A phase 3 trial of Nektar Therapeutics’ chronic pain asset NKTR-181 has met its primary endpoint. The clinical trial linked the mu-opioid to a statistically significant improvement in pain scores over placebo, giving Nektar efficacy data to back up an earlier study on the candidate’s abuse potential.
Nektar enrolled opioid-naive patients with moderate to severe chronic low back pain in the trial. All the subjects were titrated up to a tolerable, effective dose of NKTR-181—up to 400 mg twice a day—before being randomized to either continue on the experimental drug or switch to placebo. This marked the start of the 12-week double-blind randomized treatment period. The primary endpoint looked at changes in pain scores over this period.
During the titration period, pain scores fell from 6.73 to 2.32, a 65% decline. Then, once subjects were randomized, the pain scores of the treatment and placebo cohorts rose respectively by 0.92 and 1.46. That difference was enough for the trial to hit its primary endpoint with a p-value of 0.0019. The difference was more pronounced among the 83% of patients who completed the trial. In this subgroup, the placebo and treatment pain scores rose by 1.25 and 0.56, respectively.
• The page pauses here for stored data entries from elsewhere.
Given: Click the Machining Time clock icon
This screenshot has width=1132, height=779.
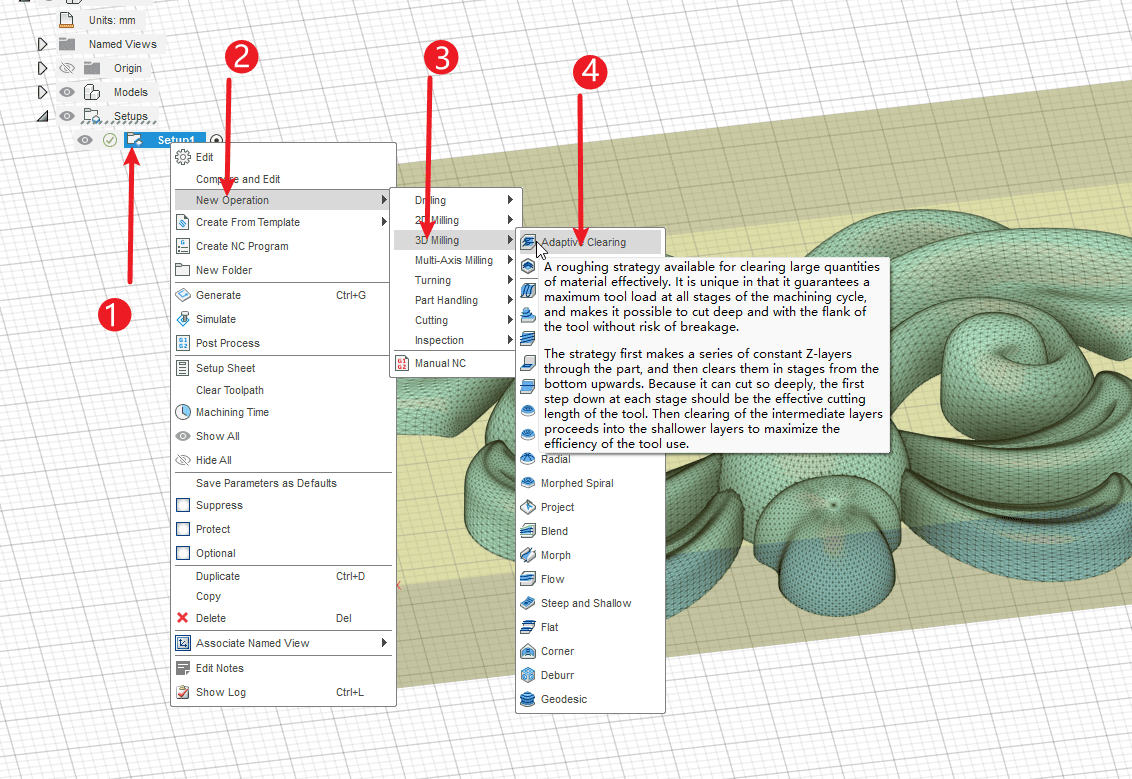Looking at the screenshot, I should (183, 412).
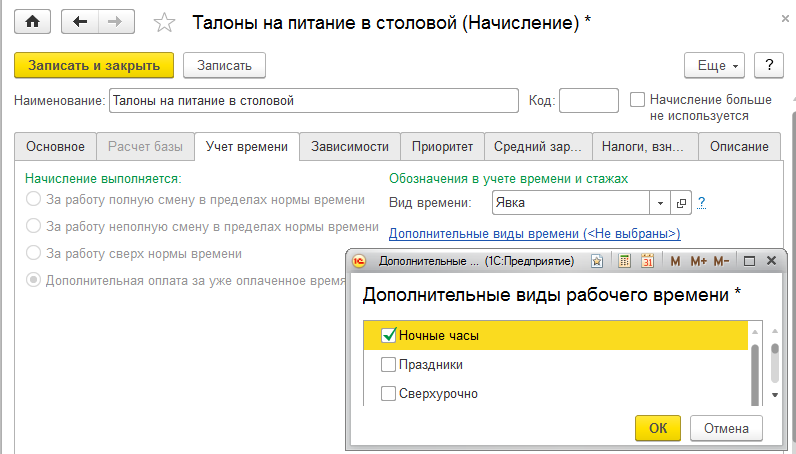796x454 pixels.
Task: Open the Приоритет tab
Action: (x=442, y=146)
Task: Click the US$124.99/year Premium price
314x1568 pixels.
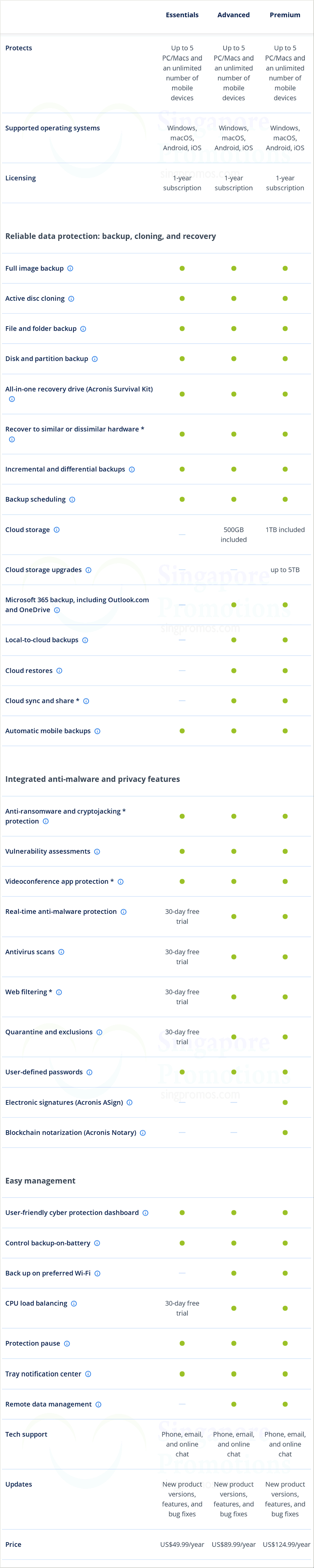Action: (x=286, y=1544)
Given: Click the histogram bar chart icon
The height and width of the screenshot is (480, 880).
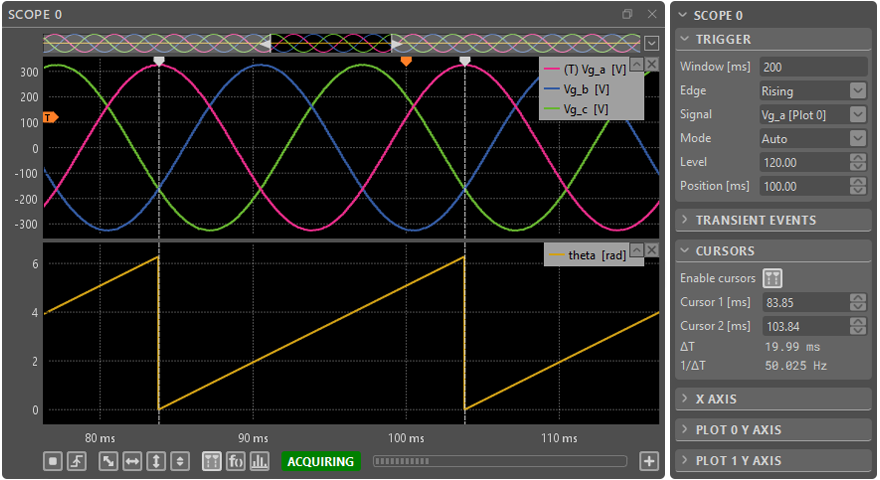Looking at the screenshot, I should click(259, 461).
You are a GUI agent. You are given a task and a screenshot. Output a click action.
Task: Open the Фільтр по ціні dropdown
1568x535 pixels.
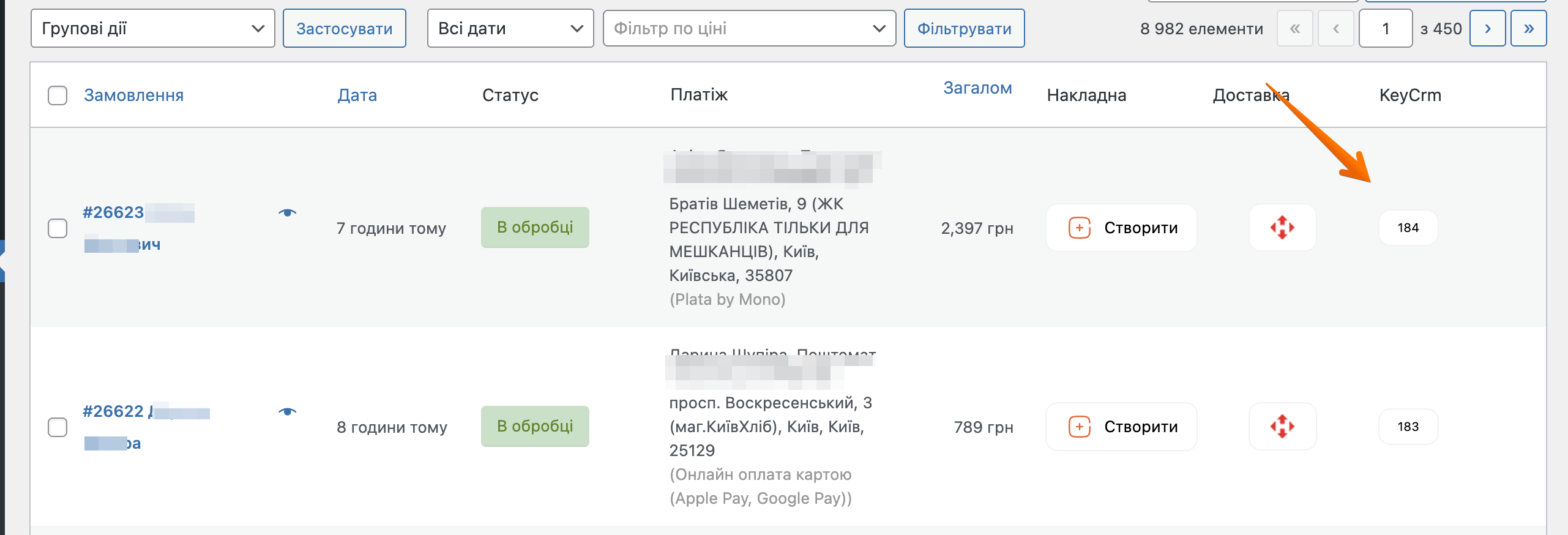[x=749, y=28]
“The data from this efficacy study are extremely important because they demonstrate that NKTR- 181 produces strong analgesia in patients suffering from chronic pain,” clinical investigator Martin Hale, M.D., medical director of Gold Coast Research, said in a statement.
Nektar also reported the performance of NKTR-181 against some secondary endpoints. The trial found statistically significant differences in the proportion of patients in the treatment and placebo groups who achieved 30% and 50% reductions in pain. In the NKTR-181 arm, 71.2% of patients hit the 30% mark and 51.1% of subjects achieved a decline of 50% or more.
Safety data show 10.4% of patients in the treatment arm experienced nausea and 8.7% suffered from constipation. Neither adverse event affected more than 5% of patients in the placebo group. The data come from the double-blind randomized treatment period. Nektar is yet to post safety data on the titration period.
In a mid-stage trial of the drug that reported data in 2013, 53 subjects stopped treatment during the titration period because of adverse events. The top-line data for the phase 3 lack that detail, as well as information on the dropout rate in each arm during the study period.
Nausea and constipation are side effects common to the broader class of opioids, the market for which Nektar is seeking to upend. Its proposition for NKTR-181 is built on the idea it can provide effective pain relief without raising the risk of addiction and abuse. These latter characteristics were looked at in an earlier study, in which NKTR-181 achieved “drug liking” and “feeling high” scores comparable to placebo.
Nektar thinks the chemical structure of NKTR-181 underpins these findings. The molecule is designed to enter the brain at a slower rate than conventional opioids. As such, Nektar thinks it will cause less euphoria than existing drugs and, in doing so, be less likely to be abused.